### INFORMATION SHOWN
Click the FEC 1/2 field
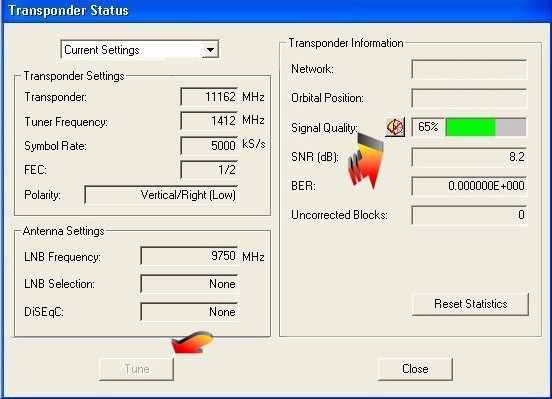552x399 pixels. (x=209, y=170)
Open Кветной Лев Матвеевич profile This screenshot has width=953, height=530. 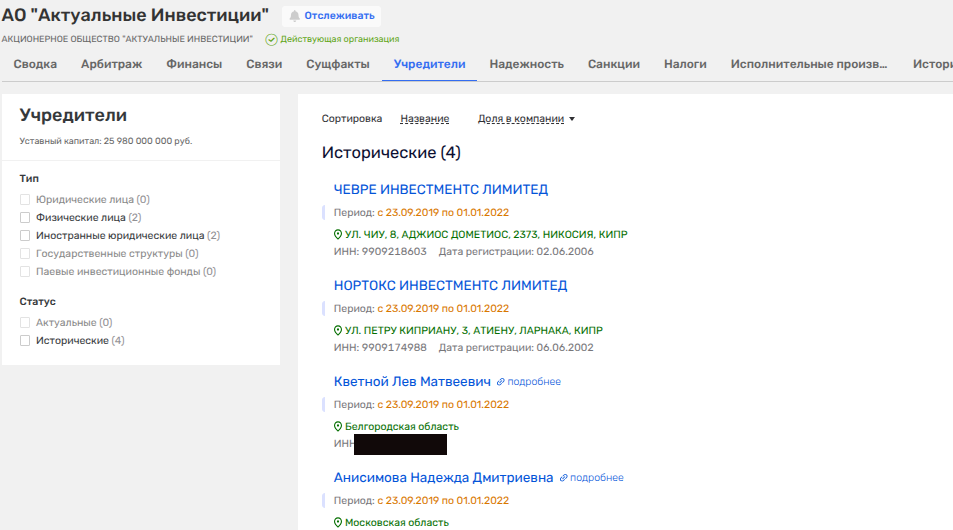coord(412,382)
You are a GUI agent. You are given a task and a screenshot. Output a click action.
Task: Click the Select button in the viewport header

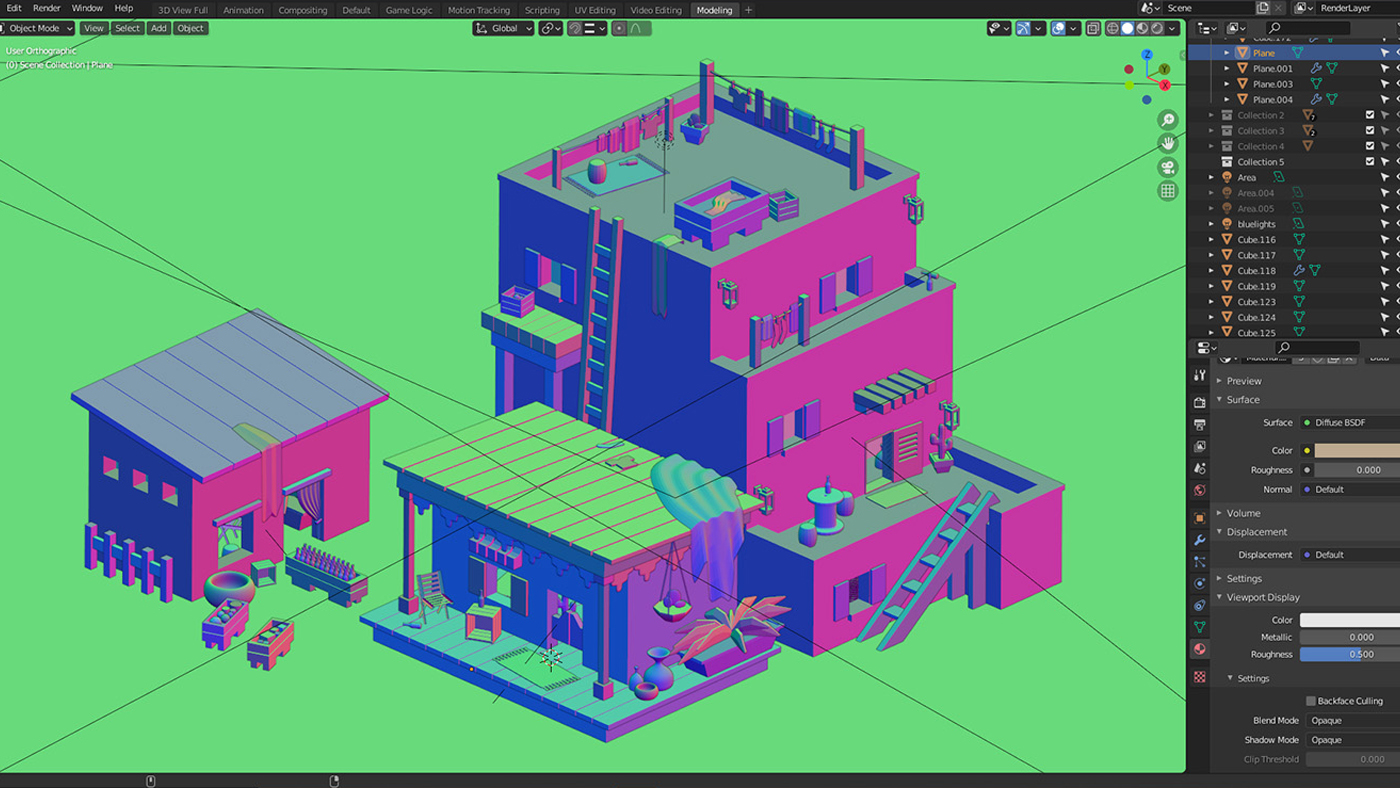click(127, 28)
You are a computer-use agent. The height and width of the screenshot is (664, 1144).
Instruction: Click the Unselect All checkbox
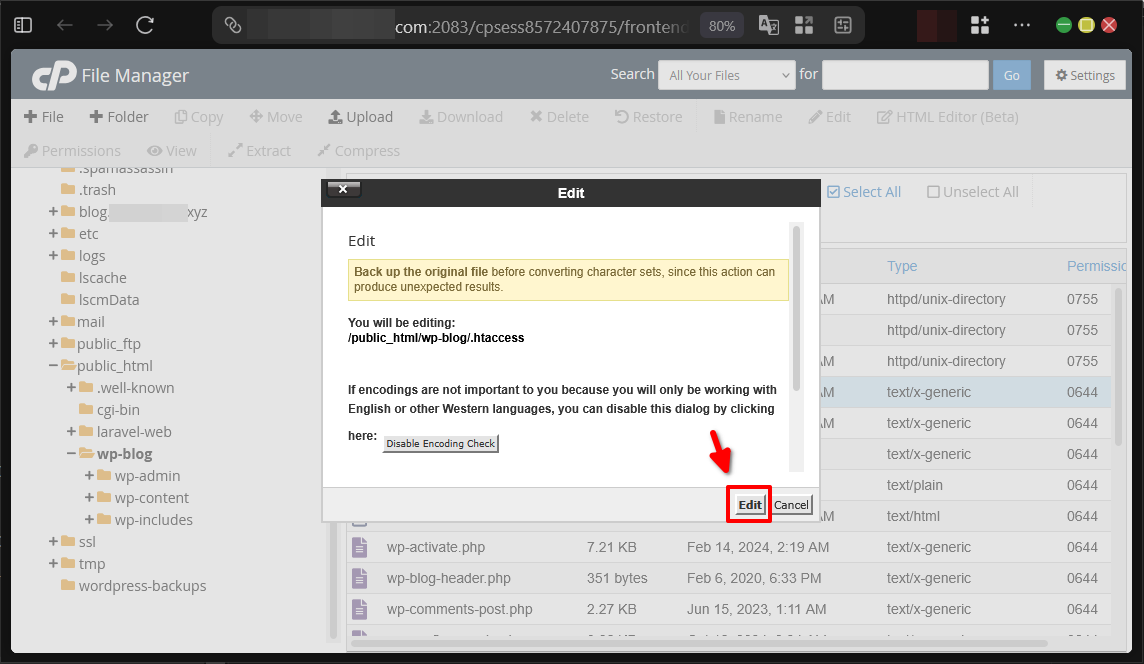(931, 191)
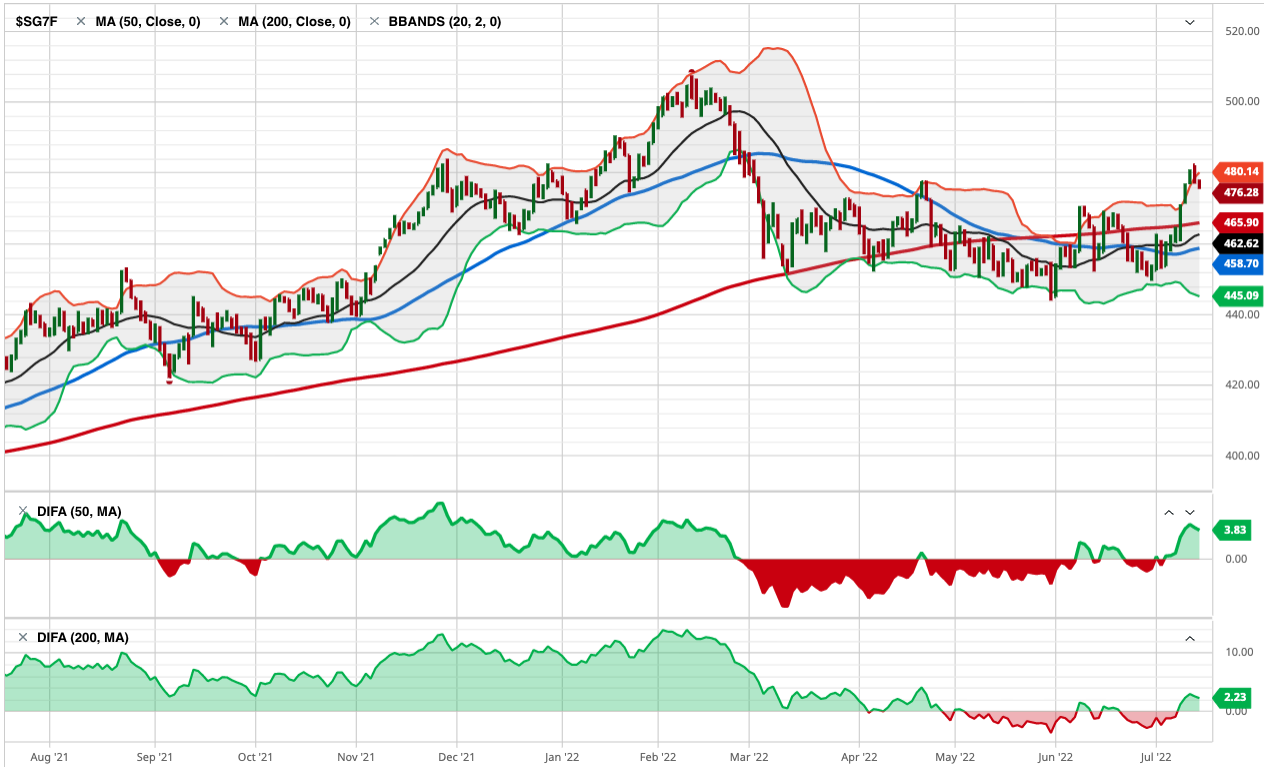The width and height of the screenshot is (1269, 767).
Task: Expand the main price chart chevron menu
Action: click(x=1190, y=22)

### EXERCISE INSTRUCTIONS
Only a number is expected here: how many lines above contain the word "agent".

### ANSWER TO THE EXERCISE
2